Effectiveness-NTU method (b) - Calculate the effectiveness

Next, we determine the effectiveness \((\varepsilon)\) of the heat exchanger using the inlet and outlet temperatures of the cold and hot fluids: \(\varepsilon = \dfrac{T_{c,out} - T_{c,in}}{T_{h,in} - T_{c,in}}\) Substituting the values, we get: \(\varepsilon = \dfrac{80 - 20}{120 - 20} = 0.6\).

Effectiveness-NTU method (b) - Calculate the NTU

Now, we calculate the Number of Transfer Units (NTU) for a counterflow double-pipe heat exchanger using the formula: \(NTU = \dfrac{\sqrt{1 + 4(\varepsilon^2)/(1-\varepsilon)^2} - 1}{2}\) Substituting the effectiveness, we get: \(NTU = \dfrac{\sqrt{1 + 4(0.6^2)/(1-0.6)^2} - 1}{2} \approx 1.203\).

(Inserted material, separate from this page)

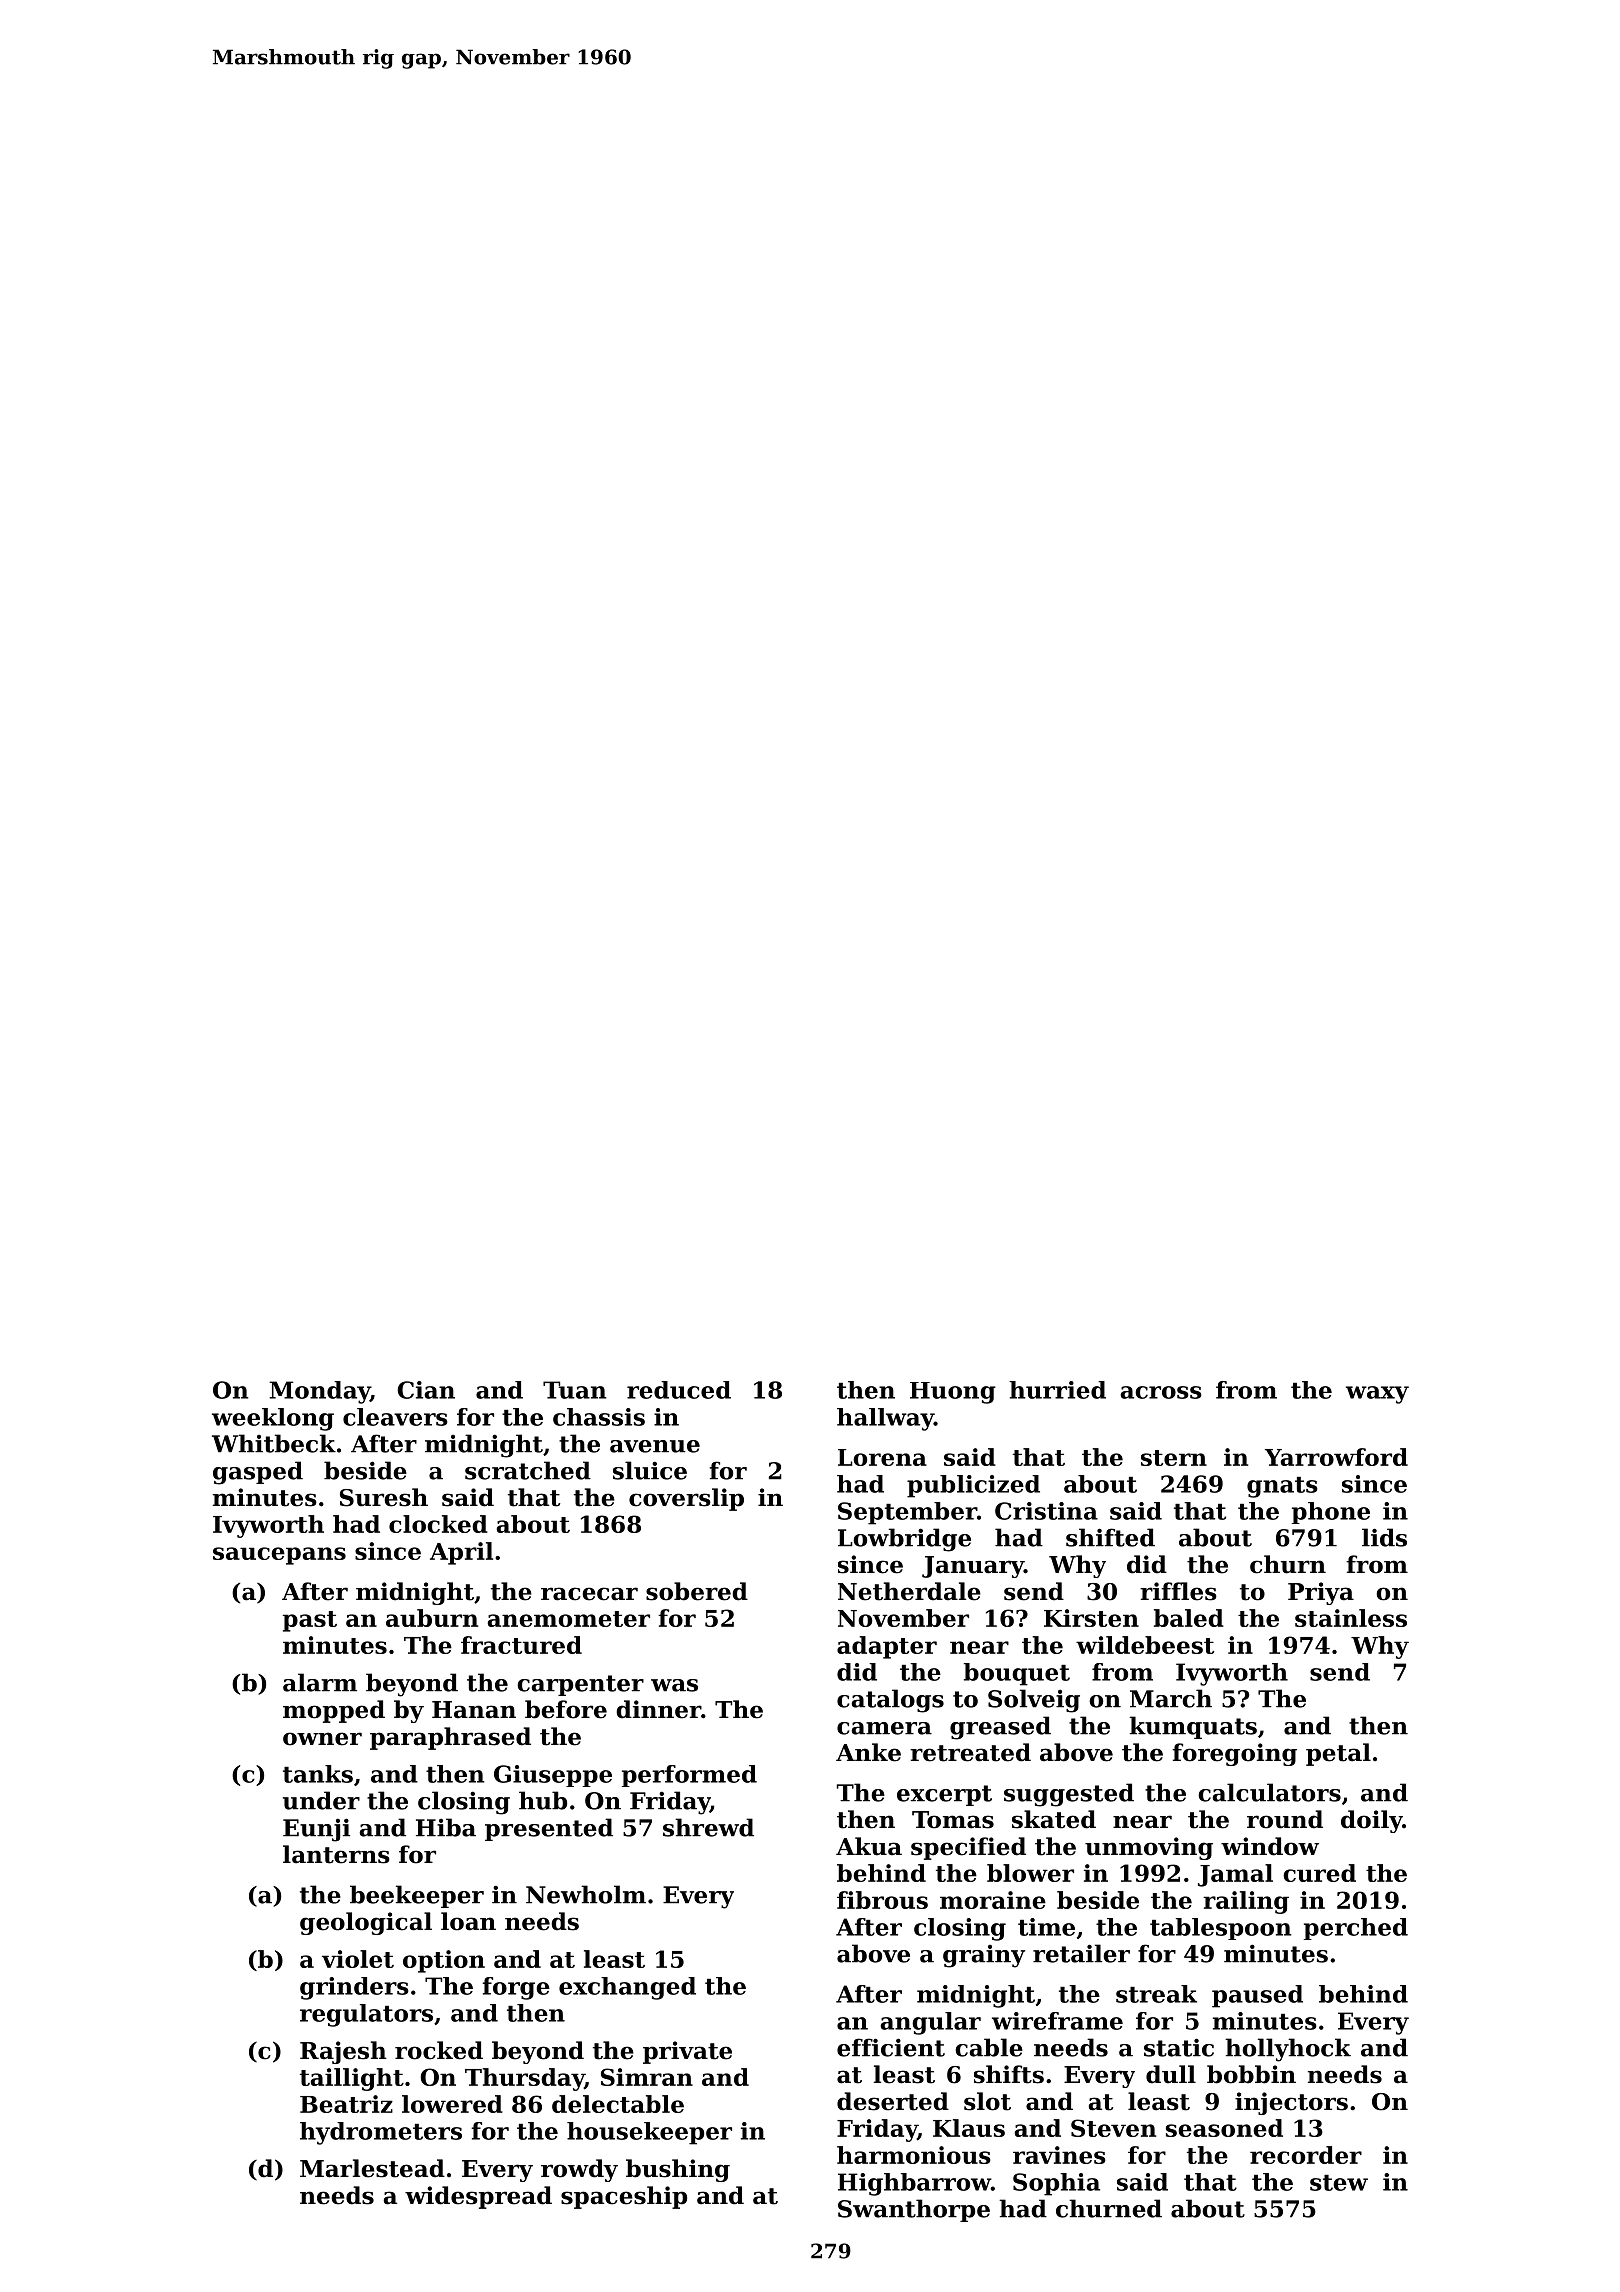 The width and height of the screenshot is (1620, 2292). Describe the element at coordinates (334, 1711) in the screenshot. I see `mopped` at that location.
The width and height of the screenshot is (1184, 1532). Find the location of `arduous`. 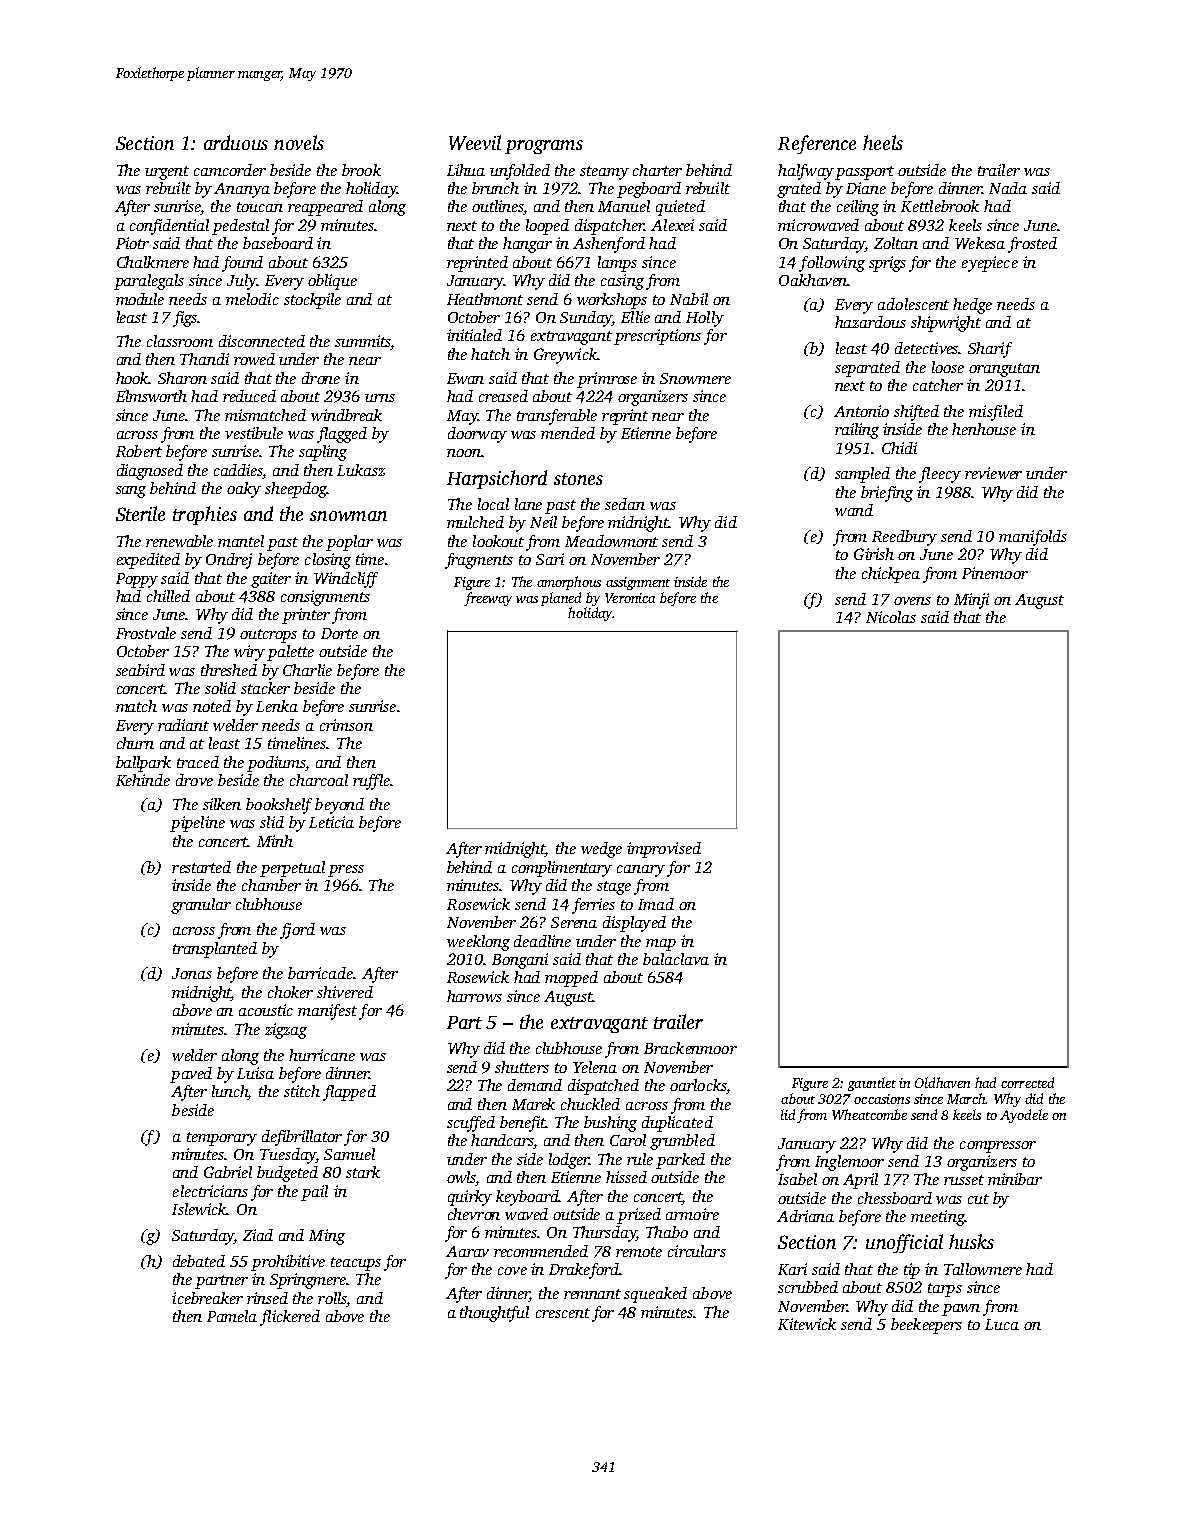

arduous is located at coordinates (236, 142).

Effectiveness-NTU method (b) - Calculate the heat transfer area required

Using the NTU and capacity rate of the water, we can now find the heat transfer area required: \(A = \dfrac{NTU \cdot C_{min}}{U}\) Substituting the values, we get: \(A = \dfrac{(1.203)(9196 \mathrm{W/K})}{(700 \mathrm{W/m^{2} \cdot K})} \approx 1.5731 \mathrm{m^2}\).

Effectiveness-NTU method (b) - Calculate the tube length required

Lastly, as before, we use the internal diameter of the pipe to calculate the tube length required: \(L = \dfrac{A}{\pi D_{i}}\) Plugging in the values, we get: \(L = \dfrac{1.5731 \mathrm{m^2}}{(3.1416)(0.025 \mathrm{m})} = 20.02 \mathrm{m}\). Hence, for the effectiveness-NTU method, a tube length of approximately \(20.02 \mathrm{m}\) is required. In conclusion, a tube length of approximately \(19.97 \mathrm{m}\) as per the LMTD method and \(20.02 \mathrm{m}\) based on the effectiveness-NTU method is required to heat the water to the desired temperature.